假设我有以下 df:
quantity#1 taxsubtotal#1 taxrate#1 quantity#2 taxsubtotal#2 taxrate#2
-- ------------ --------------- ----------- ------------ --------------- -----------
0 nan 1.05 21 nan nan nan
2 1 2.1 21 1 1.8 9
6 1 0 0 nan nan nan
13 1 0.9 9 1 1.8 9
21 1 23.4 9 1 2.7 9
我不想将 NaN 值写入 df 的列:
df3 = pd.DataFrame({
'InvoiceLine1':"""
<cbc:ID>1</cbc:ID>
<cbc:InvoicedQuantity unitCode="ZZ">"""+dftaxitems1['quantity#1'].astype(str)+"""</cbc:InvoicedQuantity>
<cbc:TaxAmount currencyID="EUR">"""+dftaxitems1['taxsubtotal#1'].astype(str)+"""</cbc:TaxAmount>
<cbc:Percent>"""+dftaxitems1['taxrate#1'].astype(str)+"""</cbc:Percent>""",
'InvoiceLine2':"""
<cbc:ID>2</cbc:ID>
<cbc:InvoicedQuantity unitCode="ZZ">"""+dftaxitems1['quantity#2'].astype(str)+"""</cbc:InvoicedQuantity>
<cbc:TaxAmount currencyID="EUR">"""+dftaxitems1['taxsubtotal#2'].astype(str)+"""</cbc:TaxAmount>
<cbc:Percent>"""+dftaxitems1['taxrate#2'].astype(str)+"""</cbc:Percent>""",
})
评估nan的类型:
type:
type(dftaxitems['quantity#2'][0])
numpy.float64
获得以下输出:
InvoiceLine1 InvoiceLine2
0 \n <cbc:ID>1</cbc:ID>\n <cbc:InvoicedQua... \n <cbc:ID>2</cbc:ID>\n <cbc:InvoicedQua...
2 \n <cbc:ID>1</cbc:ID>\n <cbc:InvoicedQua... \n <cbc:ID>2</cbc:ID>\n <cbc:InvoicedQua...
6 \n <cbc:ID>1</cbc:ID>\n <cbc:InvoicedQua... \n <cbc:ID>2</cbc:ID>\n <cbc:InvoicedQua...
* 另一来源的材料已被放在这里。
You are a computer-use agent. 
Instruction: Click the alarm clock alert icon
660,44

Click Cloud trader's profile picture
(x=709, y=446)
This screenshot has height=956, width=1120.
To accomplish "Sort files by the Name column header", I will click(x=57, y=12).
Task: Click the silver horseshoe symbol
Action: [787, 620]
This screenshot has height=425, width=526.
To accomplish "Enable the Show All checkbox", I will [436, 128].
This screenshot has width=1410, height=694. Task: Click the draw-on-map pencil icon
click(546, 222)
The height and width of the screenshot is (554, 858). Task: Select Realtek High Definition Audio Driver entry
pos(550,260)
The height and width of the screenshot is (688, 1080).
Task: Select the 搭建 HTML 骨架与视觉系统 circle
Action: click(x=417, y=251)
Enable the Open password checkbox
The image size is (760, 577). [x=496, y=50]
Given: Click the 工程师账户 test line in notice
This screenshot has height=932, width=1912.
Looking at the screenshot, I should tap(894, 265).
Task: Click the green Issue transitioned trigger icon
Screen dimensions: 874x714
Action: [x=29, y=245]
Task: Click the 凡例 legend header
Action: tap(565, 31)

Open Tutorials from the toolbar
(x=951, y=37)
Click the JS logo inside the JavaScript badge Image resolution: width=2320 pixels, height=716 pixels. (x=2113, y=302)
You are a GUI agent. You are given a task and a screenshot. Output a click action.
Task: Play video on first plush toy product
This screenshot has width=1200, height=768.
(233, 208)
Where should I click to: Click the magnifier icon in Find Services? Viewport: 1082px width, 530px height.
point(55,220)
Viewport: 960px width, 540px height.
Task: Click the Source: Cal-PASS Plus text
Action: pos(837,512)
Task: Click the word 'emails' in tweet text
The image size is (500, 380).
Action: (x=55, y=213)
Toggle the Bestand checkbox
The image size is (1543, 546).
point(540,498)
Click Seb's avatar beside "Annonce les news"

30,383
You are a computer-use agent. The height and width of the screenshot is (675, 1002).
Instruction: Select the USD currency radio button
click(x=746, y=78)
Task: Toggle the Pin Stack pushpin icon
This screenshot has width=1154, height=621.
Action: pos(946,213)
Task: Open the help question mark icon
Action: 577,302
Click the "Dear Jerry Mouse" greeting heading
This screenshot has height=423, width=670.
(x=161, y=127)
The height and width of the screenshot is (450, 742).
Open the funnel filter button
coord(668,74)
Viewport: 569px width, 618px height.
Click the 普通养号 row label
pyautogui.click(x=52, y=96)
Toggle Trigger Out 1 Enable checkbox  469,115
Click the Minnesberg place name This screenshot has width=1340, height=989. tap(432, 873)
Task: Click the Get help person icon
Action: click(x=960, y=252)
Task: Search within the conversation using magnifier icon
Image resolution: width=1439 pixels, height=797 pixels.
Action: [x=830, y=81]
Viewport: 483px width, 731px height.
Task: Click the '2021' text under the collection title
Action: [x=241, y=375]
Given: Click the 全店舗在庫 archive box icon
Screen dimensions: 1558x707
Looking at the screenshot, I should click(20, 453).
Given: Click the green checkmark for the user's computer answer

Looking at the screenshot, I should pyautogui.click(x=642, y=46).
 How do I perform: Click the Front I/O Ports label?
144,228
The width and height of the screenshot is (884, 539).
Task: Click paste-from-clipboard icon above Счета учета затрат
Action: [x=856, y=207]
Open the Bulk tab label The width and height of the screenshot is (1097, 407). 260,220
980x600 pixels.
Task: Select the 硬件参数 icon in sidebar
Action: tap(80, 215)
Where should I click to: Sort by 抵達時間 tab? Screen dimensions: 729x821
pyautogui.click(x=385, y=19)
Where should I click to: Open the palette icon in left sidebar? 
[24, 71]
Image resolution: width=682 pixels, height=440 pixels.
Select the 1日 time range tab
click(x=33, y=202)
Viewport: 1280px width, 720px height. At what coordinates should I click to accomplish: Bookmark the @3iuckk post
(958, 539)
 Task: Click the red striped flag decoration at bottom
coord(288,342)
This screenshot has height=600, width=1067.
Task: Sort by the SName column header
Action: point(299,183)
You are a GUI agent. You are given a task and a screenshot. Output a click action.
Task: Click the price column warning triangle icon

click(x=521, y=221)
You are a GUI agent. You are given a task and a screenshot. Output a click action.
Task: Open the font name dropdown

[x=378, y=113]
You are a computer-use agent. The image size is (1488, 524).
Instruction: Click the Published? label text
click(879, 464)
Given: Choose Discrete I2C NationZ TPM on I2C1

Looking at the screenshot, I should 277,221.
13 \n <cbc:ID>1</cbc:ID>\n <cbc:InvoicedQua... \n <cbc:ID>2</cbc:ID>\n <cbc:InvoicedQua...
21 \n <cbc:ID>1</cbc:ID>\n <cbc:InvoicedQua... \n <cbc:ID>2</cbc:ID>\n <cbc:InvoicedQua...
所需的输出:
InvoiceLine1 InvoiceLine2
0 \n <cbc:ID>1</cbc:ID>\n <cbc:InvoicedQua...
2 \n <cbc:ID>1</cbc:ID>\n <cbc:InvoicedQua... \n <cbc:ID>2</cbc:ID>\n <cbc:InvoicedQua...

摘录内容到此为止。